Here are some ways to break down these cultural barriers so you can make an accurate forecast. First, use a gentle approach when you begin the forecasting process. You may have a tendency to push for better results, but it may not work with your international sales teams, depending on the culture. Being a tough ‘field general’ when it comes to forecasting is often not an advantage. If you demand and apply pressure, expect results that fall into the first or third category: your team will superficially agree with your expectations or provide an overly optimistic forecast so that they are not challenged.

Next, set up sessions to review the forecasts after they are submitted. These review sessions should be held within days of receipt of the written forecasts so that the thought process is still fresh in everyone’s mind. Ask their international sales teams to present their forecasts to you, followed by a question and answer session. In these sessions, ask questions to find out how your team came up with the forecast. Ask them to explain the process they used to develop the forecast, not just their numbers. Ask lots of questions. The more you dig, the better the accuracy of the final product.

Then track the accuracy of your forecast over time. This is necessary to make precise adjustments to the initial forecasts. Keep a spreadsheet showing which forecasts were submitted, then add the actual results as they happen. Comparing historical forecasts with actual results serves as a guide for planning adjustments when the team delivers future forecasts.
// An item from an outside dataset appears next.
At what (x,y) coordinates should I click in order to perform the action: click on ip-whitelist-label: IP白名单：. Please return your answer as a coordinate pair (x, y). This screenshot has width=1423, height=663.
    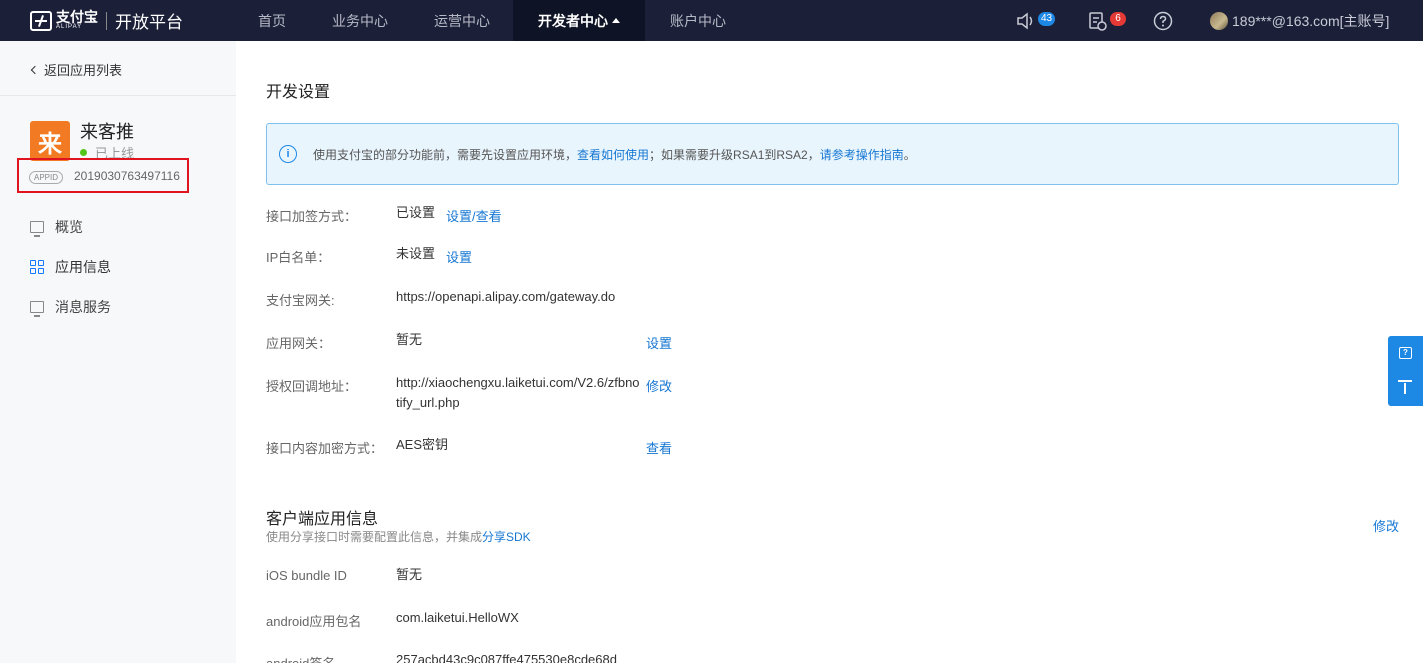
    Looking at the image, I should click on (298, 258).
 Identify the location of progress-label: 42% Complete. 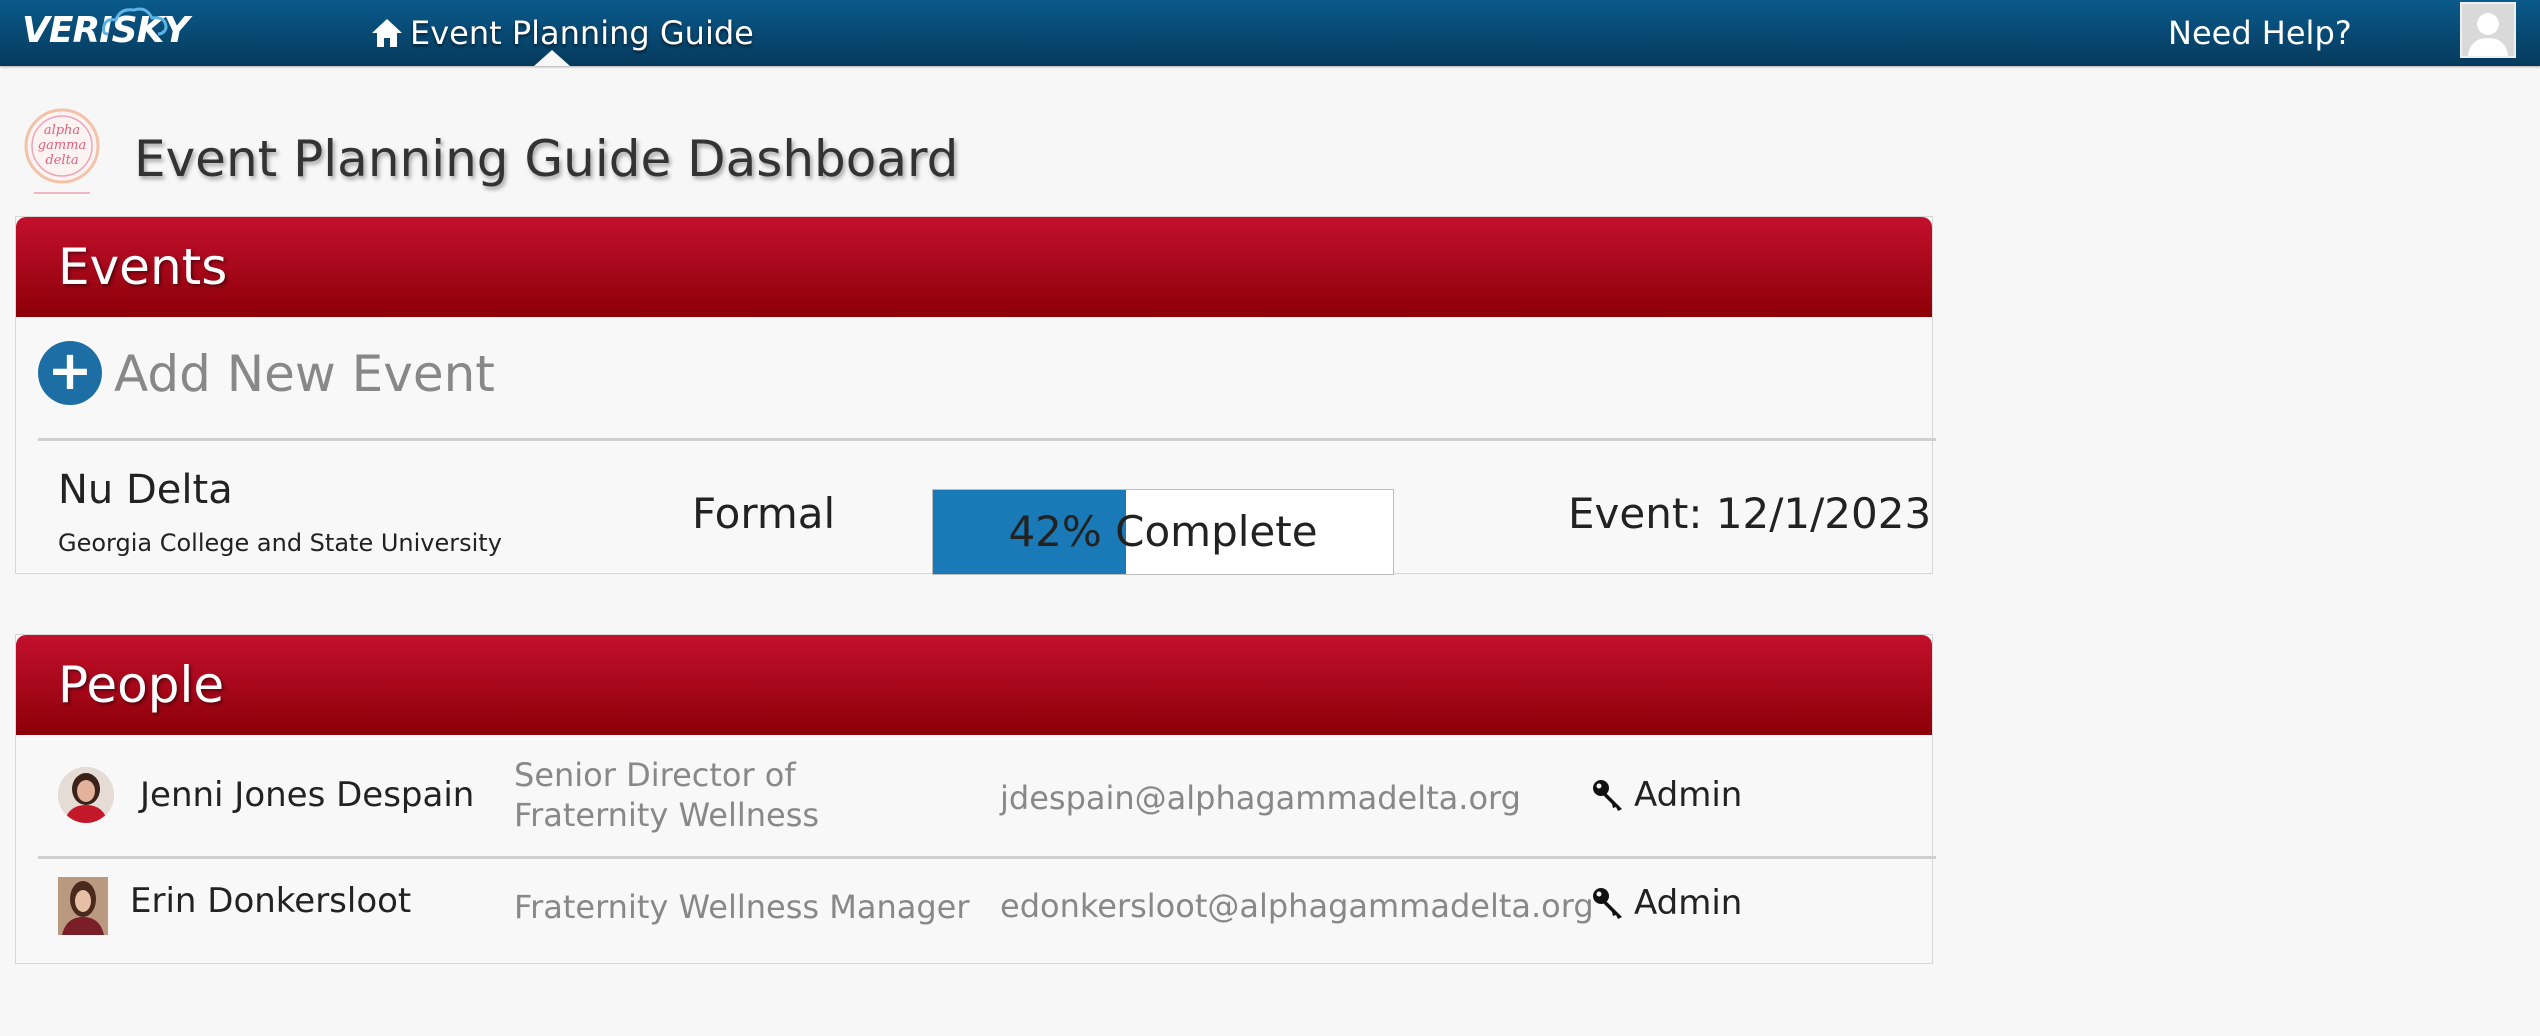
(1163, 532).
As you follow this process with your international offices, you will begin to see patterns that will help you refine the final forecasts.

Just as important, spend time in the field with your international sales teams. You and your team at headquarters should visit them frequently. When you go, go out with them to the field. Don’t spend all your time in the office. You should spend more than 50% of your time in the field visiting customers, resellers, and partners. Meet as many clients and partners as you can and ask lots of questions about their business. The more you know about your business, the better you can evaluate the sales team’s forecasts and make adjustments.

Finally, apply your own good judgment to any forecast submitted. Do not take the numbers provided at face value. Based on information gathered in meetings, discussions with other members of the organization, and site visits to customers and partners, you should adjust the estimates as you deem appropriate. The more information and questions you have asked, the better adjustments you will be able to make. Ultimately, you are responsible for the results, so feel free to review the forecasts you receive from your sales teams.